__Document excerpt__.
⟨

On the 14th, the day before the trading deadline, he was dealt to the Boston Red Sox straight up for left-handed pitcher Ken Chase. Chase had walked 11 batters in four innings in his last game for the Red Sox. Barna was batting .204 at the time, with12 RBIs. The Red Sox hoped the change of scene might make all the difference. He had a reputation of being “lazy…lacks the winning spark.” John Quinn of the Boston Braves said, “If Joe Cronin can light a fire under him, Babe ought to help the Red Sox.”12

Back in the American League, Barna kicked off a ninth-inning rally in his first game for Boston, hustling to make two bases, and scored the winning run. On June 20 he hit a two-run homer over the right-field wall in Philadelphia to boost the Sox to a 6-5 win. Overall, however, he failed to produce much for the Red Sox, batting .170 with 10 RBIs in 30 games. The Red Sox finished seventh, the Giants finished eighth. Barna hadn’t lasted past July, however. On July 30 he was released outright to the Louisville Colonels in exchange for outfielder Robert Emmett O’Neill.

Even in Double A, depleted of talent as were the majors, Barna seemed to struggle, batting .233 with 13 RBIs in 49 games. He’d passed a pre-induction physical for the Navy in early February 1944, but was never summoned to serve. He improved markedly, back in Minneapolis in 1944 and 1945, batting .298 and .309 respectively, with 24 homers and 25 homers and 181 RBIs over the two campaigns.

Barna stuck with Minneapolis for the first three postwar seasons as well, 1946 through 1948, with 28 homers and 112 RBIs in 1946 and two more solid years. He was back in the Giants’ system, but never got the call to come back to New York.

⟩

__Collected material__.
⟨

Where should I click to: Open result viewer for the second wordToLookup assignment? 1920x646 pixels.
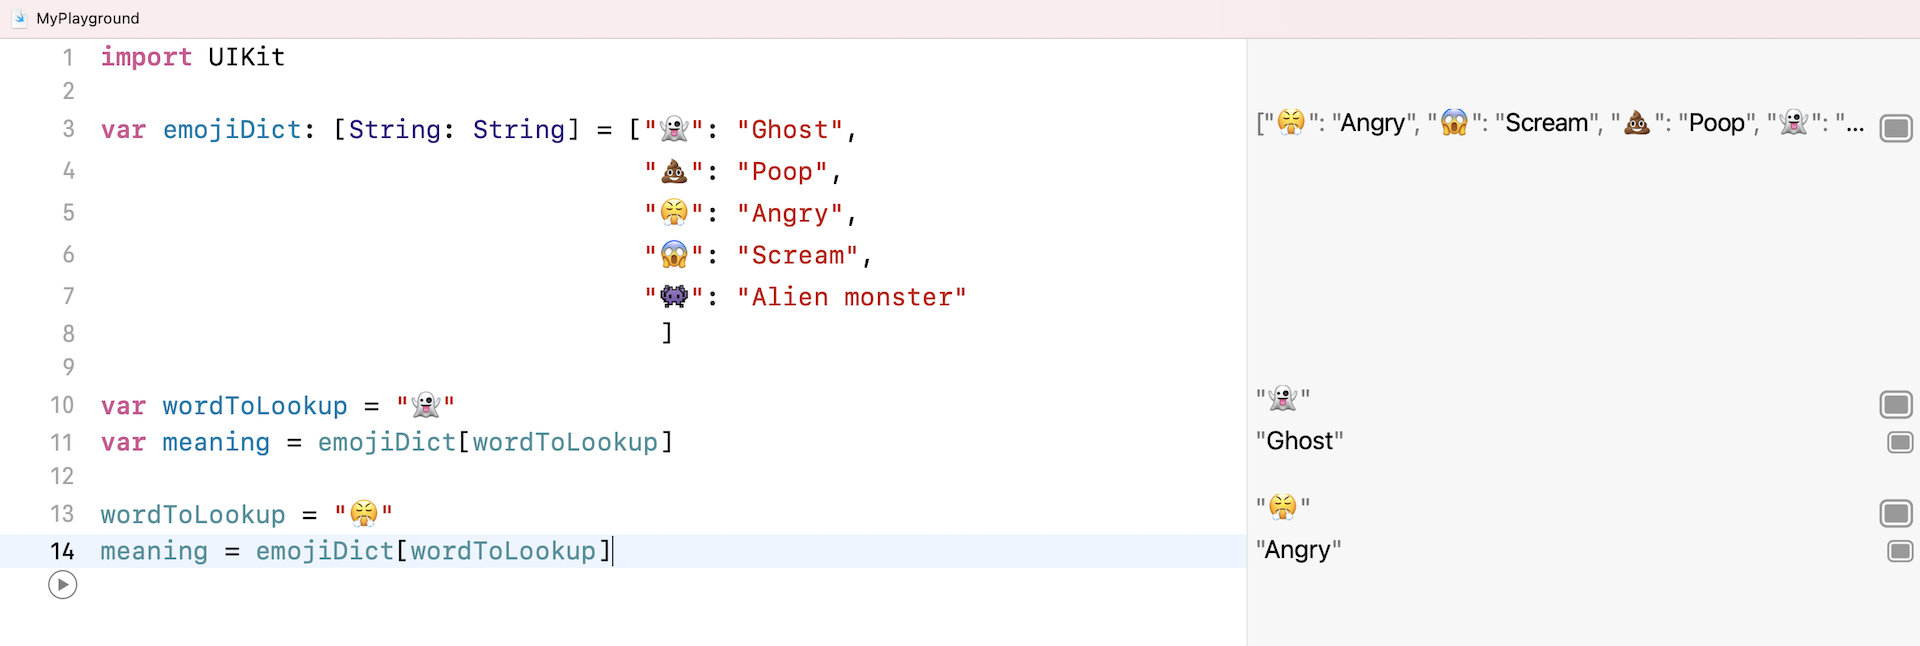[x=1896, y=513]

⟩

__Actions to take__.
1. Print the Babe Barna passage word for word, everything from "Even in Double" down to "to New York.".
2. In the Babe Barna passage, list every person named other than Barna himself.
3. Pick up the passage on Babe Barna's baseball career after its final sentence and write the next part.

__Answers per task__.
1.
Even in Double A, depleted of talent as were the majors, Barna seemed to struggle, batting .233 with 13 RBIs in 49 games. He’d passed a pre-induction physical for the Navy in early February 1944, but was never summoned to serve. He improved markedly, back in Minneapolis in 1944 and 1945, batting .298 and .309 respectively, with 24 homers and 25 homers and 181 RBIs over the two campaigns.

Barna stuck with Minneapolis for the first three postwar seasons as well, 1946 through 1948, with 28 homers and 112 RBIs in 1946 and two more solid years. He was back in the Giants’ system, but never got the call to come back to New York.

2.
Ken Chase
John Quinn
Joe Cronin
Robert Emmett O'Neill

3.
In 1949 he signed with the Nashville Vols and helped his team win the pennant. His 42 homers would have won the Southern Association title, had not teammate Carl Sawatski hit 45. Barna drove in 138 runs, but Sawatski drove in 153. Barna batted at a .341 pace, fourth in the league. The team’s Sulphur Dell ballpark had a short right-field fence which helped left-handed hitters to better numbers on offense. At one point in the 1949 season, he had hit 28 home runs at home and only eight on the road.13 As the Vols’ right fielder, he had to negotiate a steep slope up to the fence. He warned the club’s second baseman to stay out of the way whenever he chased a popup downhill, “in case my brakes give out.”14 Barna was called away just before the playoffs due to his wife’s illness, but was able to return and help Nashville prevail. The Vols won the Dixie Series as well, Barna scoring the winning run to beat Tulsa in the bottom of the 10th in the deciding game.

On December 8, Barna was traded to the International League’s Baltimore Orioles in a three-way trade. In 1950, playing Triple A, he hit .295 in 118 games with 62 RBIs. He was back with Nashville for the 1951 season, and hit a league-leading .358 with 19 homers and 94 runs batted in.

Barna had one final season in professional baseball, in 1952 for the Double-A American Association’s Toledo Mud Hens/Charleston Senators (the franchise shifted from Toledo to Charleston on June 23). The team finished in last place. His 72 RBIs were more than double the production of all but two of his teammates. Fred Taylor, with 45, ranked second.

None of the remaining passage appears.